● Exercise: For the records below, copy exactly the span that begins at the line containing "Select the Light 10 row label" and stops after the line containing "Task: Switch to the Tech Talks tab", minus any pictures.

+++ Working data

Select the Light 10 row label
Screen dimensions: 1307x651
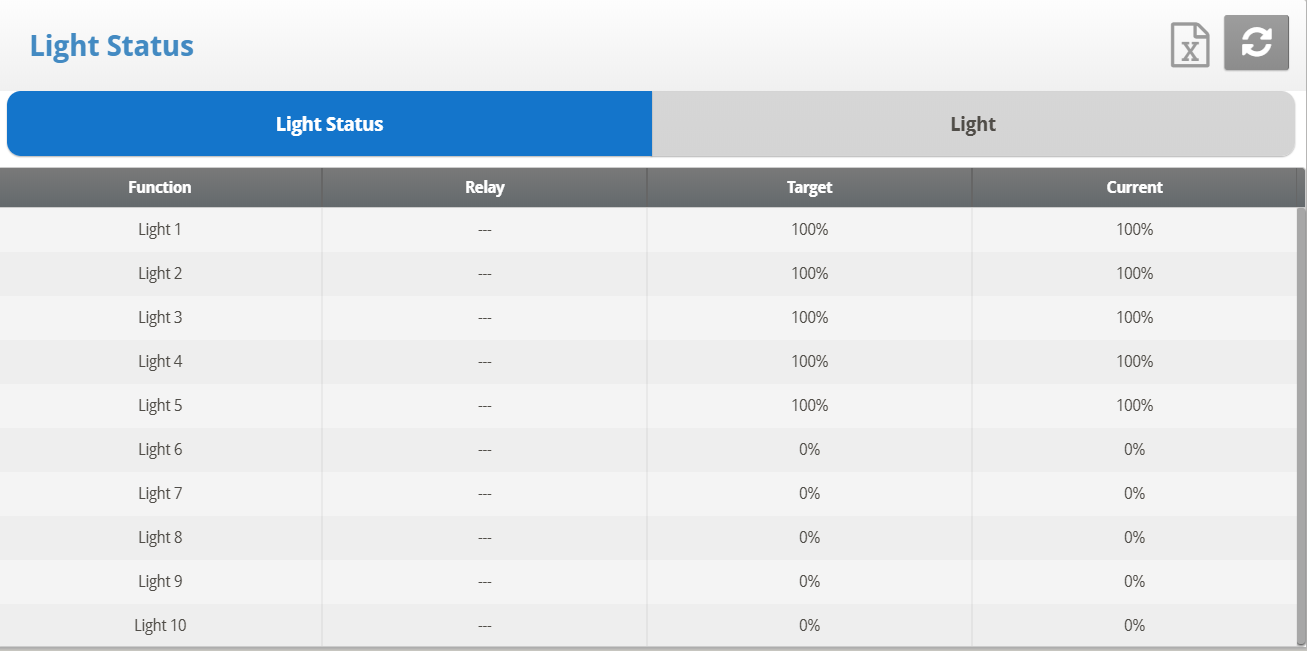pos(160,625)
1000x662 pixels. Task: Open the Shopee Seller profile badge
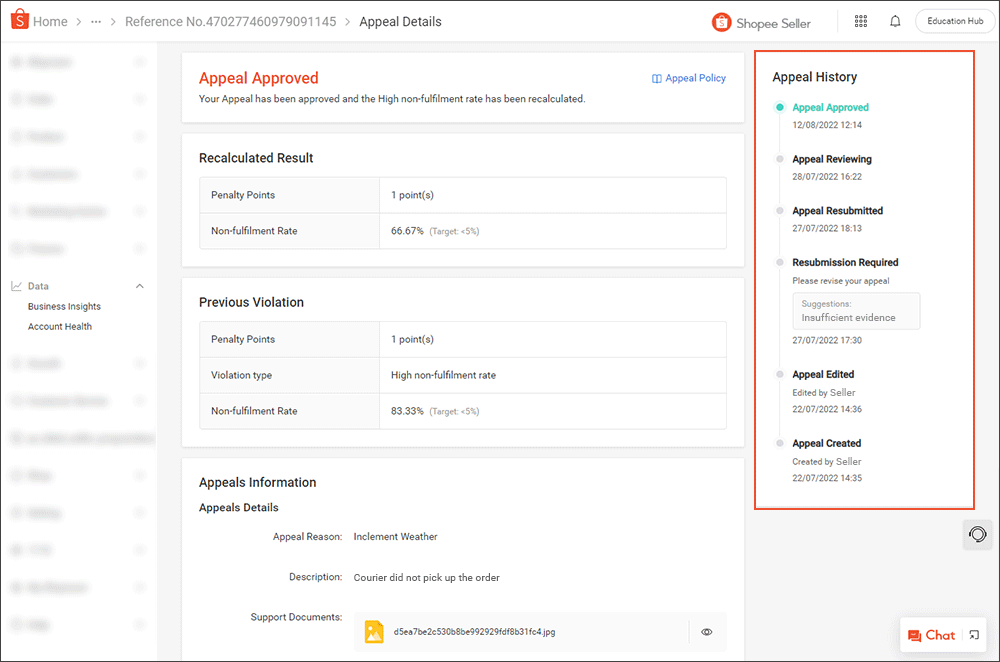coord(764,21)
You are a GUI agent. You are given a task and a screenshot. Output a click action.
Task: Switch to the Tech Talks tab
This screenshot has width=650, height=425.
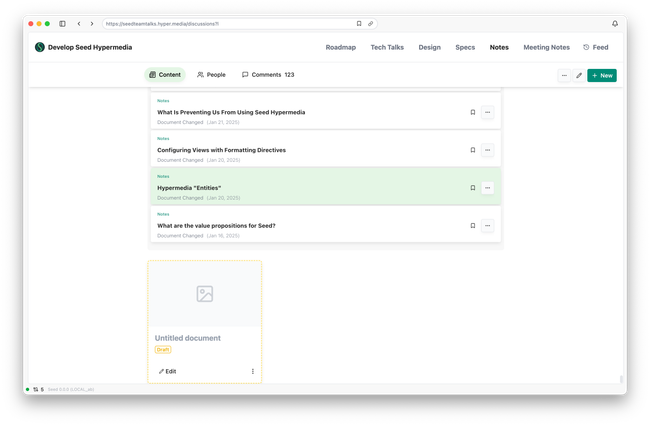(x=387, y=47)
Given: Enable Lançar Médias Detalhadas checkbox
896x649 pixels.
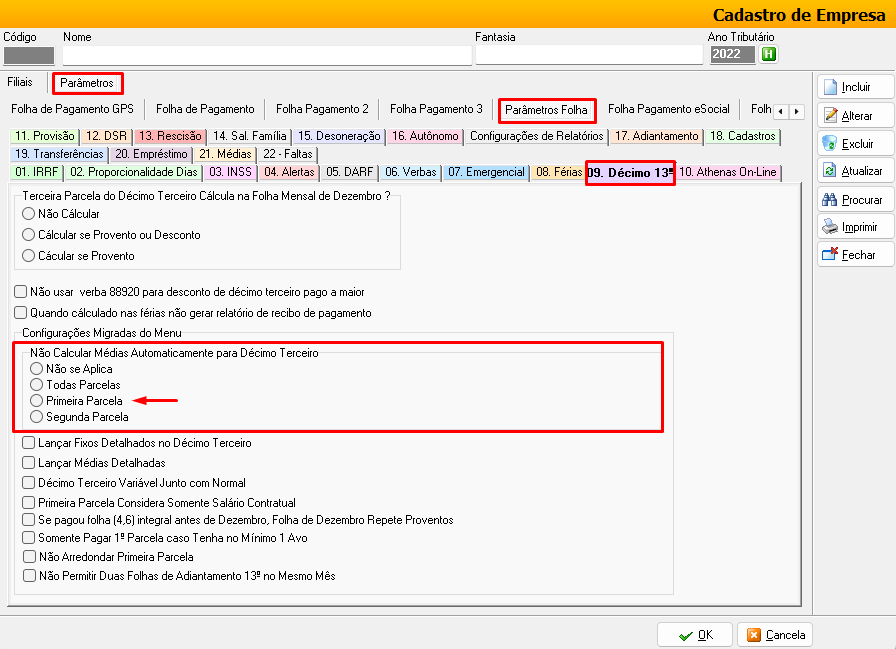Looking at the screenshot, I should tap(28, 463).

++++++
+++ Working data

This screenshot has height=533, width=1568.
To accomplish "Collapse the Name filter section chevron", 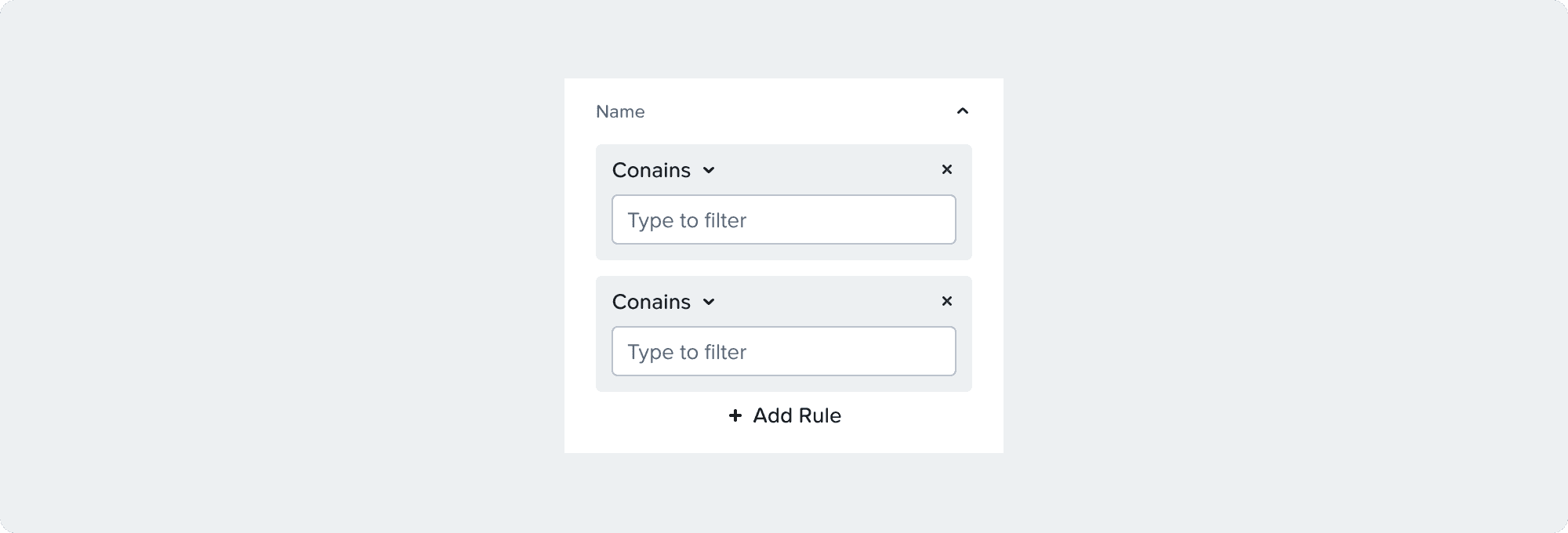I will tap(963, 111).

++++++

● Written answer:
Select the Light 10 row label
Screen dimensions: 1307x651
pos(160,625)
1000x662 pixels. Task: Open the Shopee Seller profile badge
coord(764,21)
You are a GUI agent. You are given a task and a screenshot. Output a click action.
Task: Switch to the Tech Talks tab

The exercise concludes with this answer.